• **EXERCISE**
For this task, copy all of the data below exactly and skip the pictures.

(EXERCISE DATA)

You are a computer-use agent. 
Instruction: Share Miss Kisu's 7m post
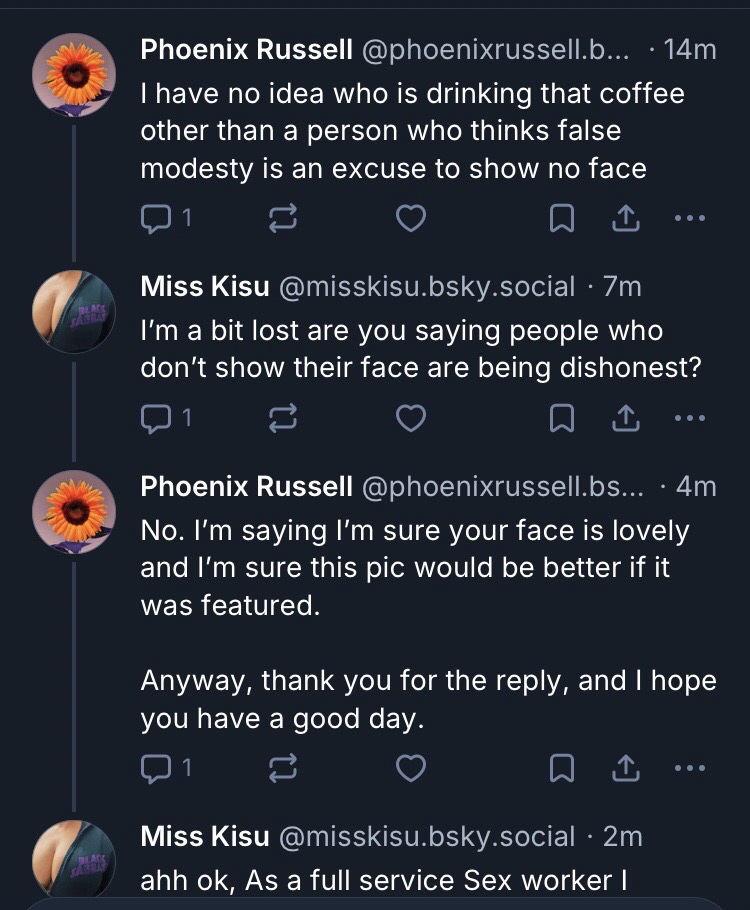pos(625,418)
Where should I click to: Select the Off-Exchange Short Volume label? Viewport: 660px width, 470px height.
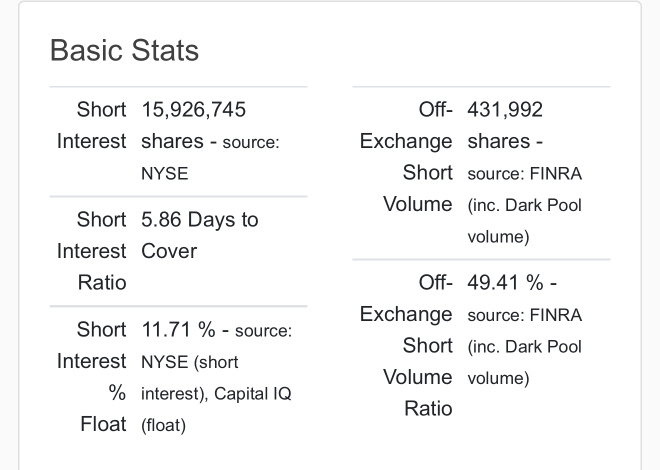click(x=406, y=157)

(End EXERCISE DATA)

• **PROBLEM SOLUTION**
You are a computer-use agent. 
Instruction: Share Miss Kisu's 7m post
pos(625,418)
Where should I click to: Select the Off-Exchange Short Volume label? Viewport: 660px width, 470px height.
click(x=406, y=157)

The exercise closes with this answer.